Conobbe Heléna lavorando anche lui per Bota, tra assalti a carri blindati e carneficine di interi villaggi.
Era diventato in poco tempo il suo migliore amico prendendosi cura di lei e in più di qualche circostanza le aveva anche salvato la vita. Nella vita precedente era stato anche un eccellente pianista ,questo prima di perdere le intere capacità ad una mano, rimaneva poi un uomo di cultura e amante della letteratura. In particolare quella russa.
Bota  vide entrare Heléna  per primo.
-oh ma ecco il nostro ragazzaccio dal culo formato! Ieri sera si che sembrava satana sceso in terra; mai visto un essere umano uccidere con tanta capacità!
-Taci Bota, oggi non ho proprio voglia di stare a sentire le tue stronzate.- rispose lei.
Poi si avvicinò Nil posandole un braccio intorno al collo.
-Bota questa volta ha detto il vero, sei stata magnifica tesoro.-

Con un'espressione di netto fastidio, Heléna guardò il suo amico Ludovich che stava piegato su una sedia a prendere un thé, non si curava dell'arrivo, tant'è che lei era più infastidita per quello,che per lo stato di ubriachezza nel quale versavano Bota e Nil.
Nil aggiunse subito:
-Ed ora che questi giornalisti di merda sono fuori dalle palle non ci rimane che fare il botto finale e prenderci un meritato riposo tutti quanti.
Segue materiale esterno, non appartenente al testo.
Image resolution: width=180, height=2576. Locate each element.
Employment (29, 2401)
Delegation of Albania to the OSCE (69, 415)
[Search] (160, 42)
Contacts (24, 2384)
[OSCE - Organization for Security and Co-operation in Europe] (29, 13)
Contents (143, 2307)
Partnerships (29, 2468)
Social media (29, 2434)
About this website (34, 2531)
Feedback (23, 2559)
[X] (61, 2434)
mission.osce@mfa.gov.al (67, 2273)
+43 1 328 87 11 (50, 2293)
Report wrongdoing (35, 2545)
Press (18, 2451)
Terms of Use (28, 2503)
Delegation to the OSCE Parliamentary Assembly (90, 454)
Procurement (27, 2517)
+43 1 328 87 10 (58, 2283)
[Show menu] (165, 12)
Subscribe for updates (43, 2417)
Vedrai Heléna, presto saremo fuori da questa città così triste;ti porterò in un posto dove ce ne staremo tutto il giorno in spiaggia io e te, in costume a prendere il sole...e magari...- Nil le si avvicinò con le labbra.
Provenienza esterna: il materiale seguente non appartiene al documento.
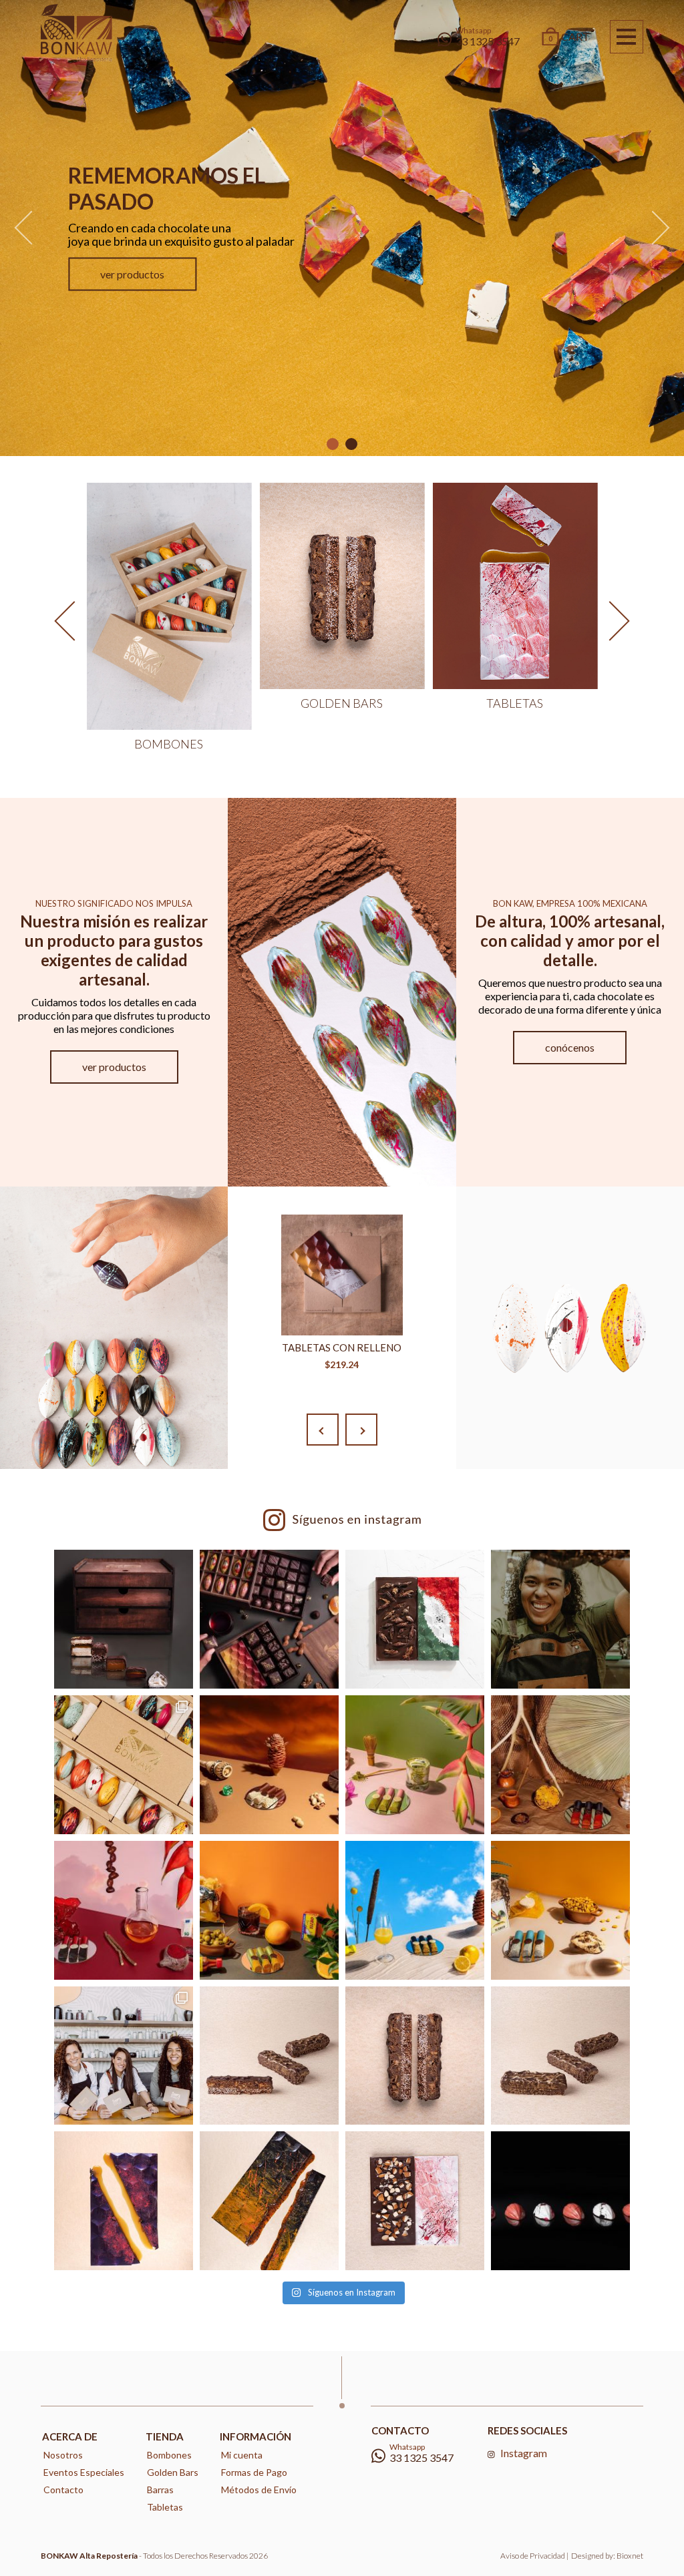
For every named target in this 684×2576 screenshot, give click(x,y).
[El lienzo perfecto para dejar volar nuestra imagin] (414, 2200)
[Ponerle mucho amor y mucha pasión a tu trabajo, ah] (560, 2200)
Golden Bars (172, 2472)
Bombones (169, 2454)
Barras (160, 2489)
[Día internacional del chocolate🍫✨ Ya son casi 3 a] (560, 1619)
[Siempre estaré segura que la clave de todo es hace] (269, 2055)
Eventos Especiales (83, 2472)
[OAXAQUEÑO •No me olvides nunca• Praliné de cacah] (269, 1764)
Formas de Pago (254, 2472)
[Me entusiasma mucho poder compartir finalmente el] (560, 1910)
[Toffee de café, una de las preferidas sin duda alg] (269, 2200)
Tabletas (165, 2507)
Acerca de (70, 2436)
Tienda (165, 2436)
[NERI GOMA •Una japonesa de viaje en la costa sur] (414, 1910)
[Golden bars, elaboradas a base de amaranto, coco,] (414, 2055)
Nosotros (63, 2454)
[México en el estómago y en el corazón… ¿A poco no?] (414, 1619)
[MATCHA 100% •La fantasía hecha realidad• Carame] (414, 1764)
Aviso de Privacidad (533, 2556)
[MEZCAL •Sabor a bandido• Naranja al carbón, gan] (560, 1764)
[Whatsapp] (647, 2541)
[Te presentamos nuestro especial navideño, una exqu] (123, 1619)
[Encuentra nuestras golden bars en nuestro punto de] (560, 2055)
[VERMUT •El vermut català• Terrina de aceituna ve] (269, 1910)
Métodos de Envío (259, 2489)
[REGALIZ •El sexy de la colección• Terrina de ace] (123, 1910)
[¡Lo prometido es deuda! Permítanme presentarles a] (123, 2055)
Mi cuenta (242, 2454)
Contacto (63, 2489)
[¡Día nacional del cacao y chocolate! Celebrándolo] (123, 1764)
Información (255, 2436)
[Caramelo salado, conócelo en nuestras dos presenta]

- Magari cosa?Smettila Nil!Puzzi come una capra;Finito il lavoro a Berlino me ne torno in Italia. Vero Ludo che ce ne torniamo in Italia?-
Ludovich aveva la sua tazza in mano e appariva molto più distante da tutti loro come se non fosse presente nella stanza. Era più magro in quel periodo; visibilmente sembrava essere consumato da qualche pensiero insolito. Si accese una sigaretta non curandosi di niente.
-Vero che torniamo in Italia Alexander?- ripetette lei.
Allora Ludovich si rivolse verso di loro, sorridendo quasi forzatamente. Poi parlò:
-Helèna forse non lo sai ancora, ma in Italia, le cose... vanno molto male. Le rivolte sono arrivate dalle provincie alle città; come se non bastasse il capo del governo è sparito, non si hanno più sue notizie da giorni. Nessuno sa dove sia; andare in Italia di questo periodo sarebbe come consegnarci alla polizia.-Lei si liberò dal braccio di Nil ribattendo:
-Ma come? Me lo avevi detto tu che saremmo tornati a casa dopo questo lavoro! Che se la vedano loro la loro rivoluzione, perché lo sai anche tu che tutto questo spargimento di sangue sta diventando incontrollabile oltre che sempre più assurdo!
-Cosa vuoi fare, tornare a Milano? Fa' pure.
-Sai benissimo che io porterò a termine ogni mio lavoro, ma perché prolungarlo più del dovuto? Avevamo lasciato Sarajevo solo per fare qualche lavoretto e ora stiamo facendo fuori tutta la C.S.U.; ci rendiamo conto? Questo per far arrivare un gruppo di pazzi e fanatici russi al potere in Russia? Non ti pare una follia?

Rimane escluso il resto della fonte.